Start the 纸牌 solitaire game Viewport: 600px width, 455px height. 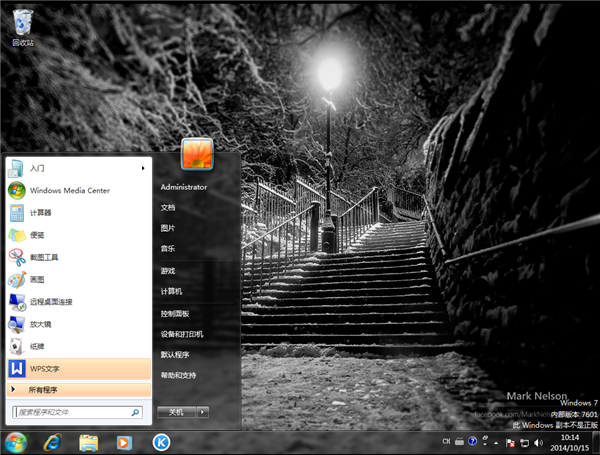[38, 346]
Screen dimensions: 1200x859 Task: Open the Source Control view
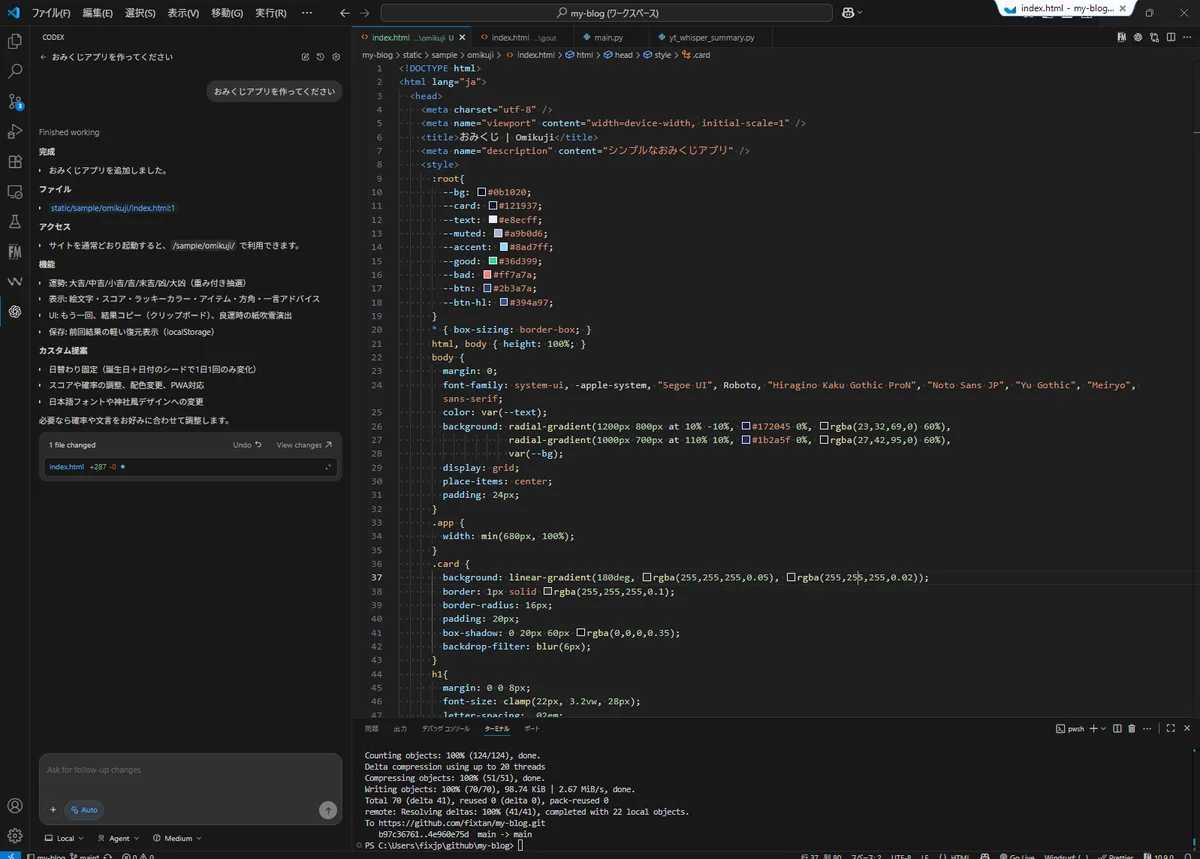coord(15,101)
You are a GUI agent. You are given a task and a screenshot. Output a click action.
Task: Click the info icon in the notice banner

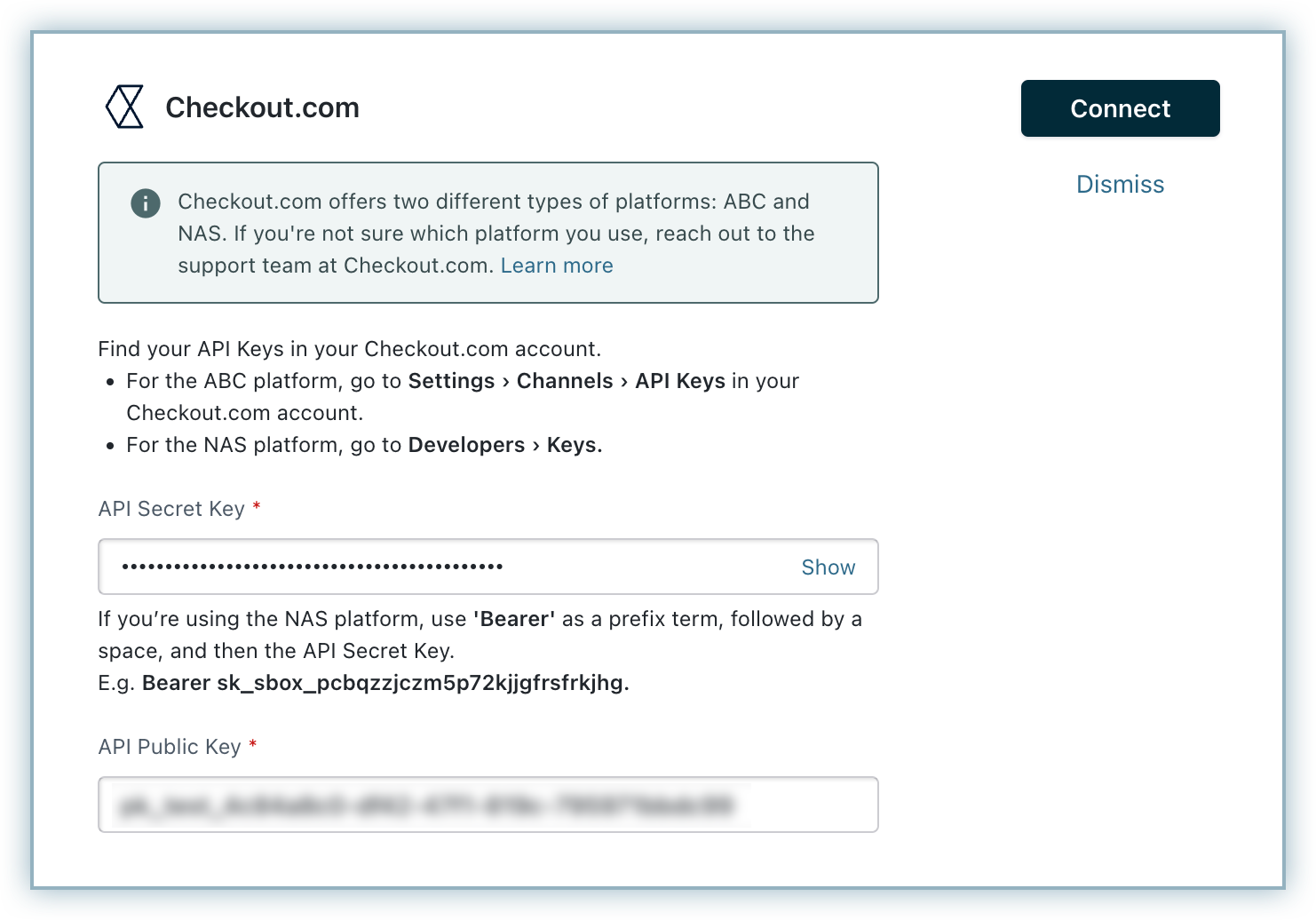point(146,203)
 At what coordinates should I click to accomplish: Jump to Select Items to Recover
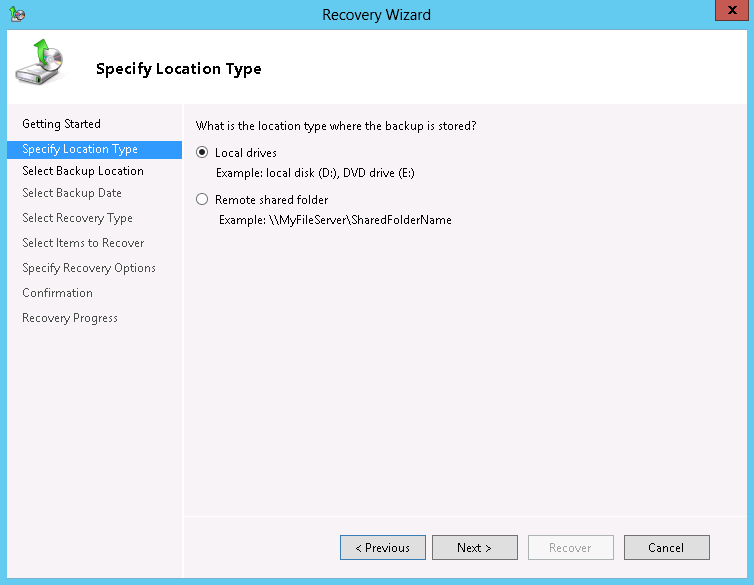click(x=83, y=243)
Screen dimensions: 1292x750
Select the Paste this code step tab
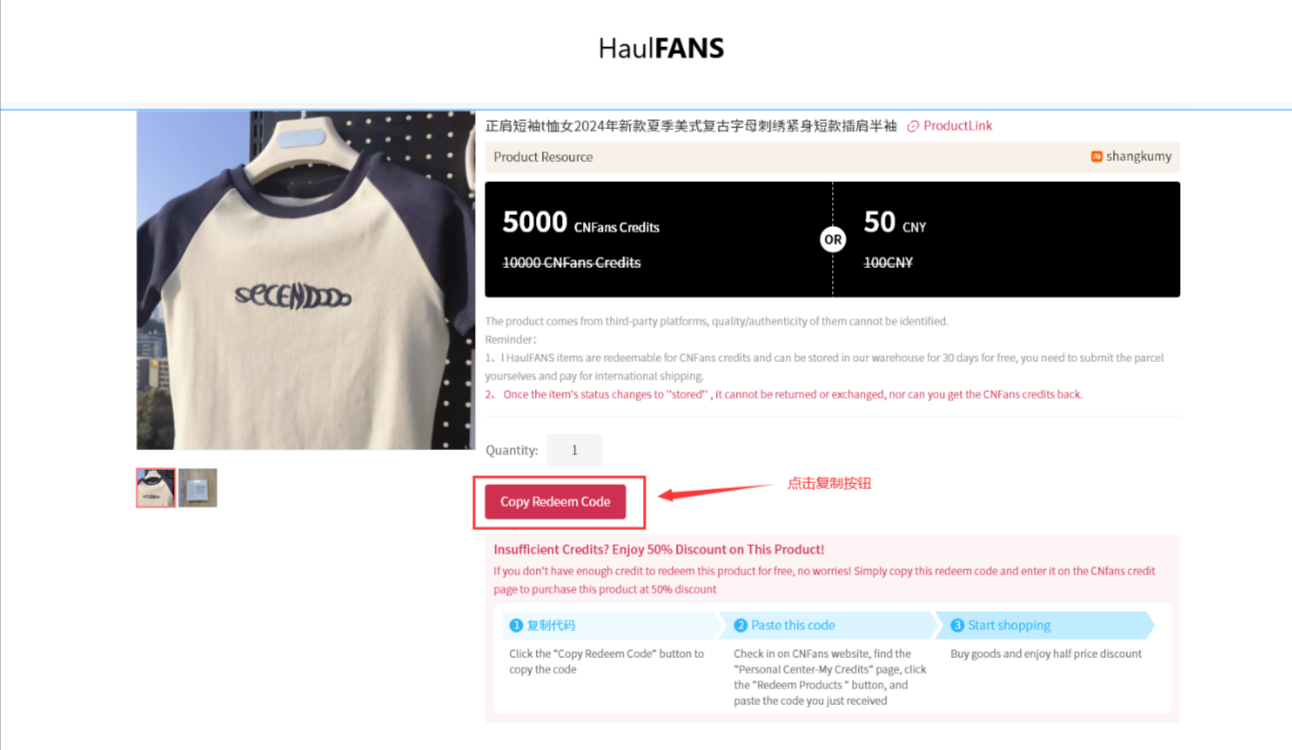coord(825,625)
------------------------------------------------------------------------
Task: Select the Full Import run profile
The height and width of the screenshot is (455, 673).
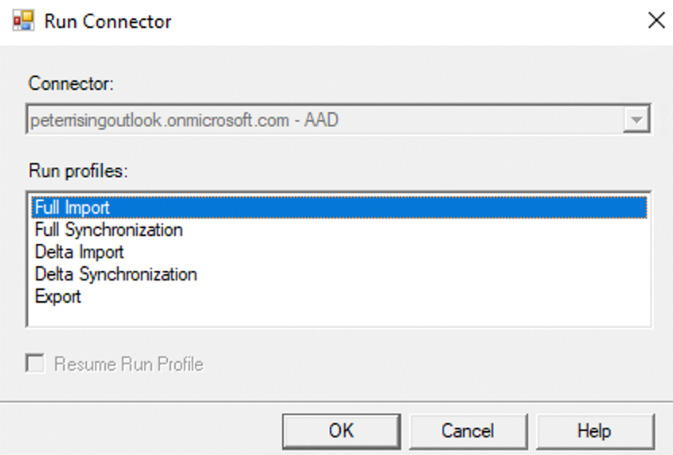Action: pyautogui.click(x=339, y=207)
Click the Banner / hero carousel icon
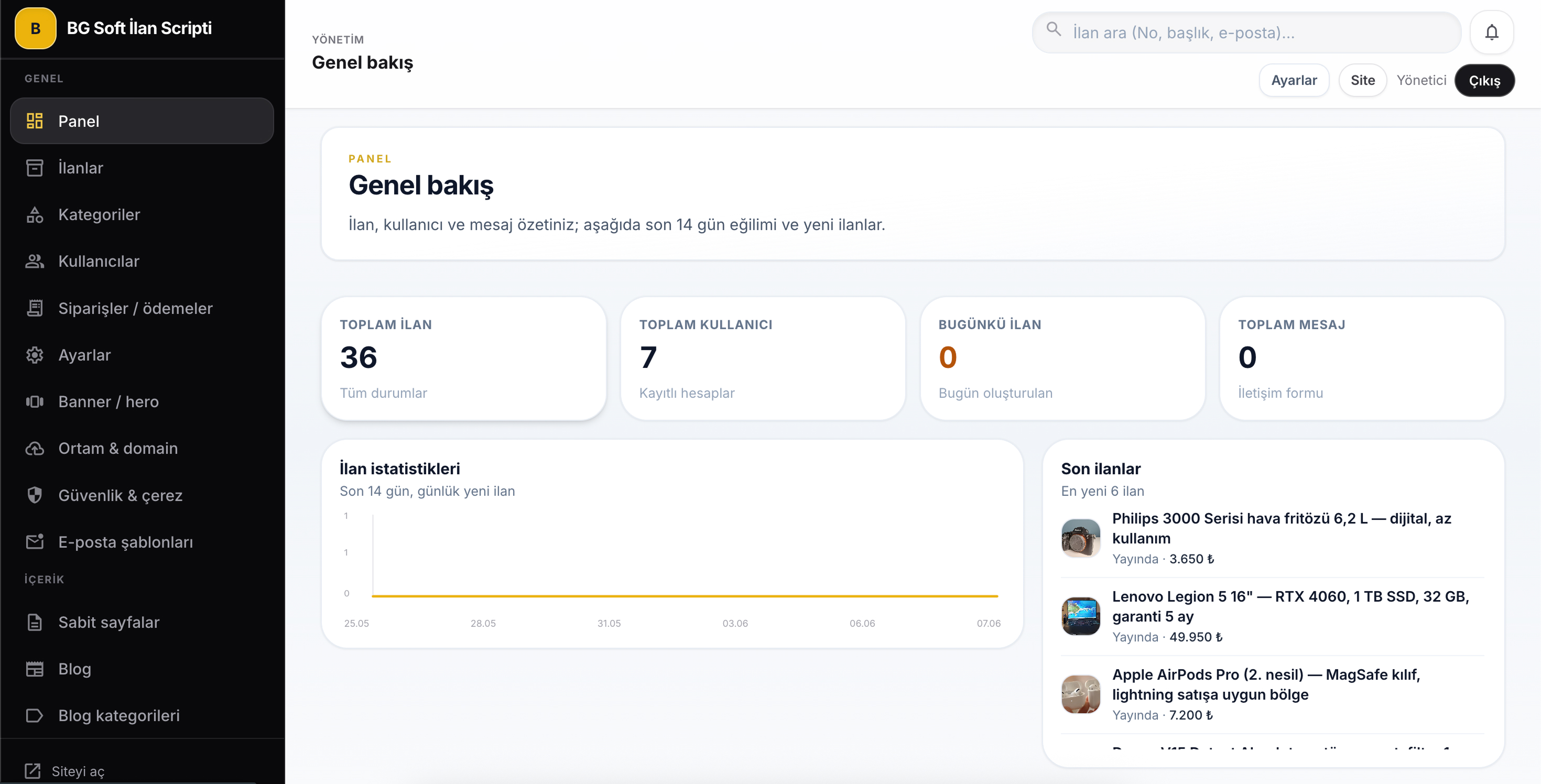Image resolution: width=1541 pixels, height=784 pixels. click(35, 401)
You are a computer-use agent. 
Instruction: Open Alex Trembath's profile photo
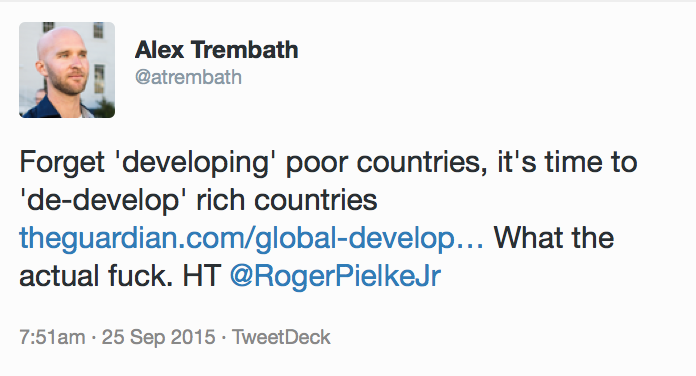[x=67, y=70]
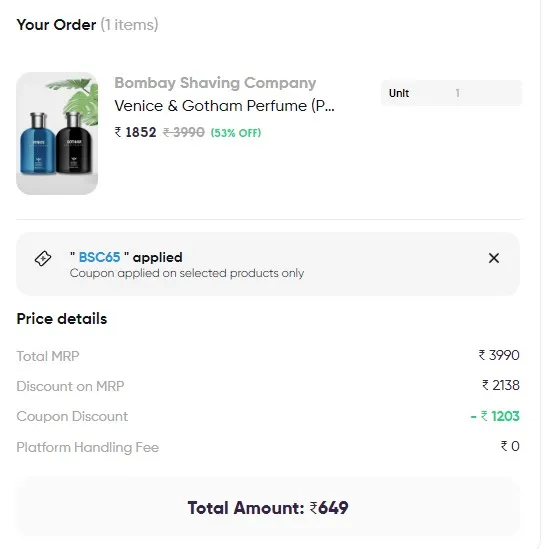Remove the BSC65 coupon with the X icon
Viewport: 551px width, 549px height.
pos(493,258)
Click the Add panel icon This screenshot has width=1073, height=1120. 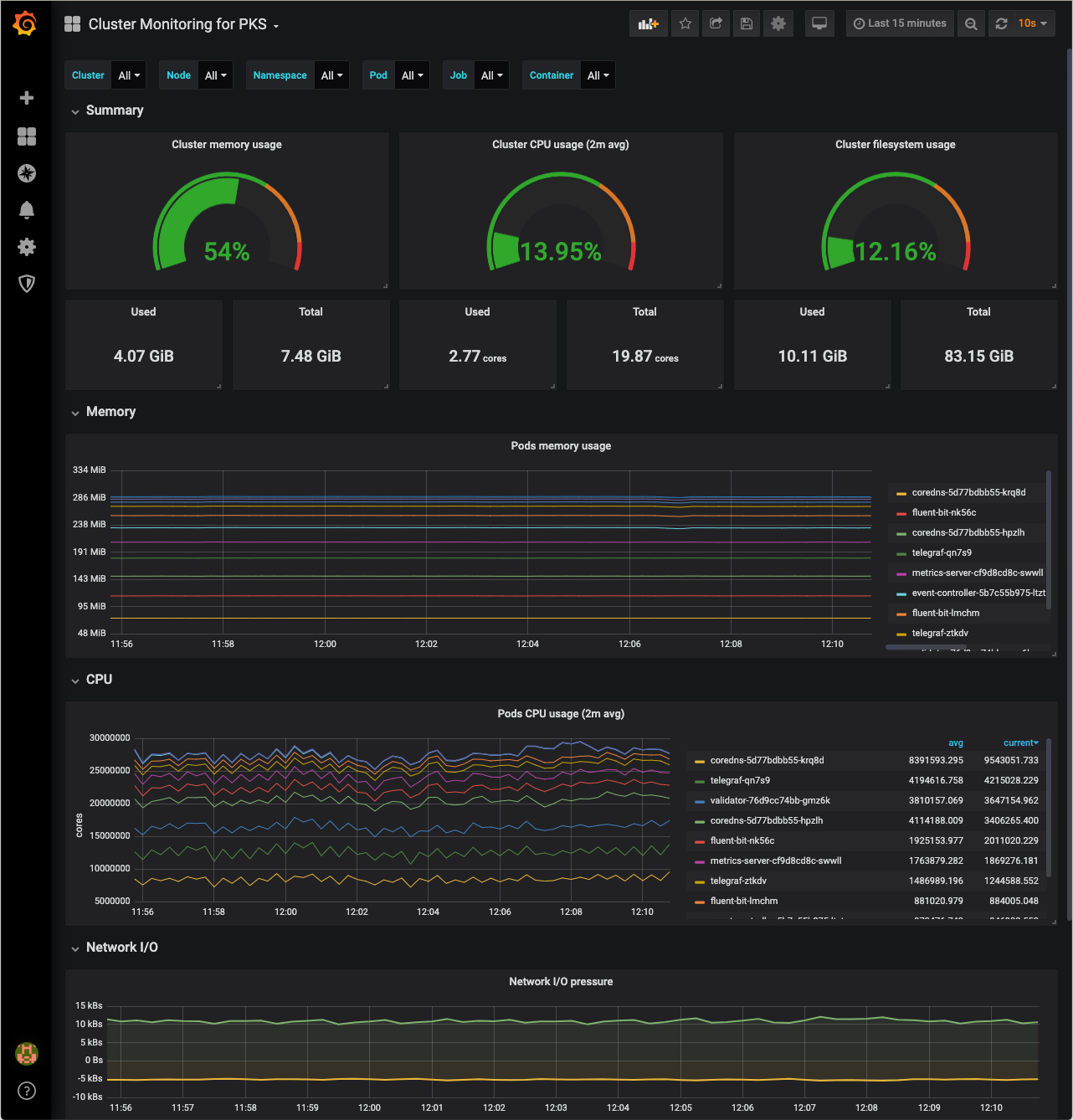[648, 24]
------------------------------------------------------------------------
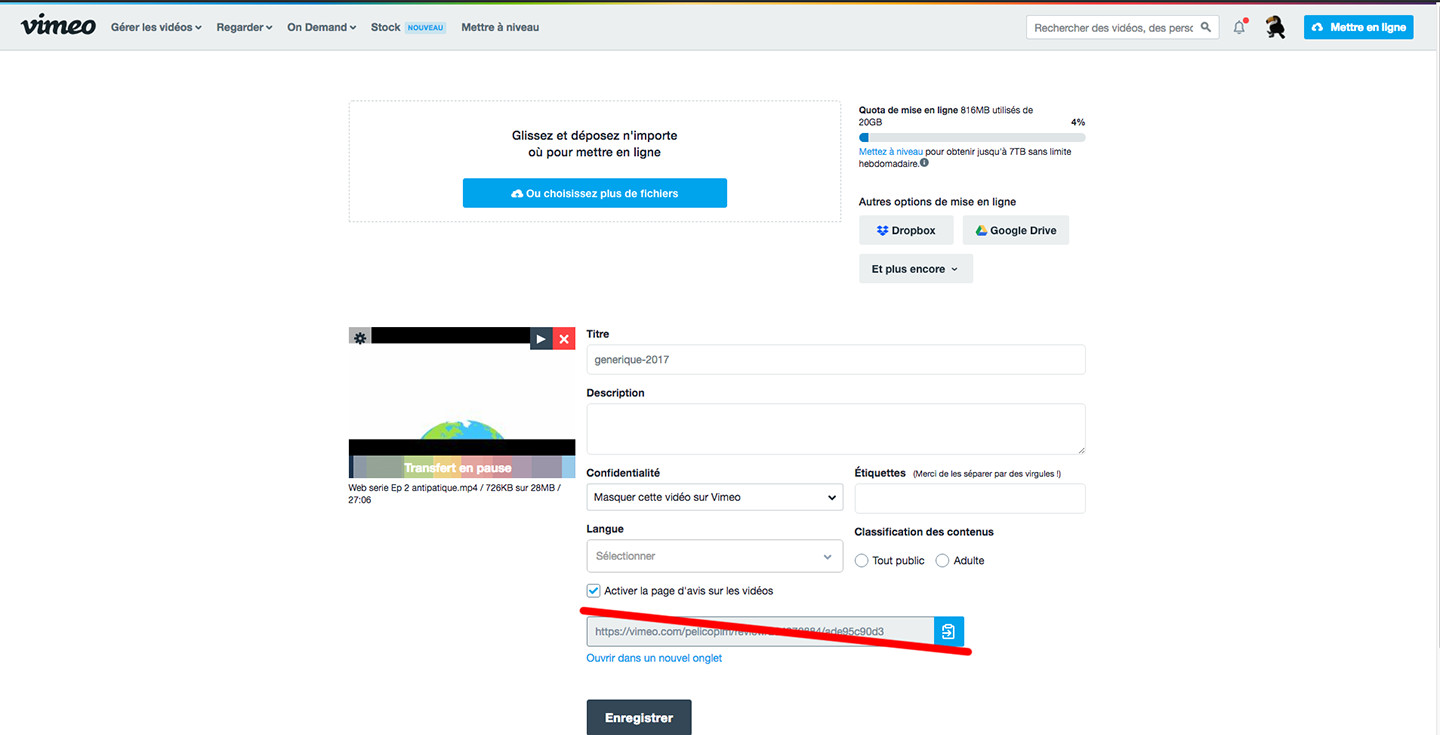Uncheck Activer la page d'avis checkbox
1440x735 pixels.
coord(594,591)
------------------------------------------------------------------------
What you need to do:
Only one number is wanted: the number of lines in the listing that contain the string "agent".

Reply to the task:
2